The modern mobile army should be capable of operating logistically from landing areas in much the same way that fleets operate from naval bases. Advance into hostile territory should be from landing areas to landing areas, and operations should be extended from such areas as bases. Such an organization, coordinated with a dominant and properly constituted air force capable of all support missions, including the delivering of essential airborne troops and the atomic bomb, could overwhelm any armed force that exists in the world today.

With it the true genius of our native military leadership would rise again to the level set by Grant and his mighty team of Meade and Sheridan in the east and Sherman in the west and south. In cooperation with the blockading fleets at sea, this combination ended the Civil War. A proper mobile force, with up­to-date support in the air and on the sea and with the guidance of gifted leaders, might again take the risk, incident to a deep penetration into the enemy’s heartland that Sherman took, and would reap an even greater harvest. The logistical plan for Sherman’s operation contemplated living off the country, but his wagon train carried the minimum requirements necessary to reach a base at Savannah, GA. That reserve considerably reduced the risk he took.

It is the historical example that needs careful study by those who would fully exploit the possibilities of mobile warfare in this era of cross-country tracked vehicles, airplanes, guided missiles and atomic bombs.

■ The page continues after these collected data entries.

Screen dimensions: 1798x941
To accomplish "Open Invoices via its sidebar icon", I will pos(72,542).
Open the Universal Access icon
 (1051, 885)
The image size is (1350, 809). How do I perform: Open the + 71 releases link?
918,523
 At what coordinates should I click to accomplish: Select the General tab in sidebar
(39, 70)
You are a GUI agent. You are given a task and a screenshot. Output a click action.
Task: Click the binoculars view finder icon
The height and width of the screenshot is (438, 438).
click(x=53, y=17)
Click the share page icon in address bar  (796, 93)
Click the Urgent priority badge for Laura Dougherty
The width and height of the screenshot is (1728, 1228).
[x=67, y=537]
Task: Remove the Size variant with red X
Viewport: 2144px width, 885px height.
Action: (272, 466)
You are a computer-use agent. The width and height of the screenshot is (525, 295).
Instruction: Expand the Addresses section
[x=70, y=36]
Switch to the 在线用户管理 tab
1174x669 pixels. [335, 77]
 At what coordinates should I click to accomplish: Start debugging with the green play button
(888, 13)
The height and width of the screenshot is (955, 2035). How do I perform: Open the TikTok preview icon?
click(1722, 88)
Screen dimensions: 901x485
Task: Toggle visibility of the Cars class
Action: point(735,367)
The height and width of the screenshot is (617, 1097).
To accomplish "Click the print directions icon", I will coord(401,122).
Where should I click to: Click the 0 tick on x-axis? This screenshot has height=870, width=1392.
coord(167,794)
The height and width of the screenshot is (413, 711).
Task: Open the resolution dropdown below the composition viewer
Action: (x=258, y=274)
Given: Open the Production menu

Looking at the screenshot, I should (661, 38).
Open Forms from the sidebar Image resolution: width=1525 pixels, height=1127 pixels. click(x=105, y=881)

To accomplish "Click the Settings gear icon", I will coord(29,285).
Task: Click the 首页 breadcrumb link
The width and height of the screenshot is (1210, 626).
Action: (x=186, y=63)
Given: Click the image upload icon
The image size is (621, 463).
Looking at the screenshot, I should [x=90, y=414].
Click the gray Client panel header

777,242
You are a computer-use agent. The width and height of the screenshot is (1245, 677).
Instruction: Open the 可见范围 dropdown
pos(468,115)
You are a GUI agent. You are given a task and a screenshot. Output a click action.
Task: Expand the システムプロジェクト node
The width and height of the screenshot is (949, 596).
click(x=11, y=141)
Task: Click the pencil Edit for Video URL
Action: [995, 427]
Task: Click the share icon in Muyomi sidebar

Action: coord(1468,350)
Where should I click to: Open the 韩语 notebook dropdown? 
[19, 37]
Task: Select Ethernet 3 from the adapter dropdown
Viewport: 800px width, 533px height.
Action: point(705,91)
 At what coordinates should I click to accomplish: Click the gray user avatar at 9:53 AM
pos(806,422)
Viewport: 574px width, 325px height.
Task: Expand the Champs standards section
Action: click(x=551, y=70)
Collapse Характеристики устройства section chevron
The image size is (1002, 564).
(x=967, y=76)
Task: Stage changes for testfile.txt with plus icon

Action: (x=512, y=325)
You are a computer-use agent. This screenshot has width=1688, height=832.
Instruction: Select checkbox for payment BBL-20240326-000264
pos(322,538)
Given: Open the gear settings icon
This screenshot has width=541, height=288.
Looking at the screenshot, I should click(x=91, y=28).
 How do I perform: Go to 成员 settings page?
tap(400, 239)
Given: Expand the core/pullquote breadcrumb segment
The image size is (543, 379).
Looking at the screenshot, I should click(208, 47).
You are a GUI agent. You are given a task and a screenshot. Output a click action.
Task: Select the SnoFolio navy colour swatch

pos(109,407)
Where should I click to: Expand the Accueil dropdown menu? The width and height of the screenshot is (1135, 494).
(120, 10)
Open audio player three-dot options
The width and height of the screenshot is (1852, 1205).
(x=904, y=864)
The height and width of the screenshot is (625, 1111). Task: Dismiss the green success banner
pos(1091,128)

Air power has made it possible for an armored force, completely mounted in cross-country fighting vehicles, to operate on land in much the same fashion as an air-supported fleet operates on sea. This modifies the orthodox concepts of linear or broad-front tactics and of secure lines of ground communications in war.

The problem of combining air power and mobile ground forces into an offensive team is the challenge that confronts American military leadership in the dangerous days that lie ahead. This combination can relieve the infantry of the bloody battles of broad-front operations.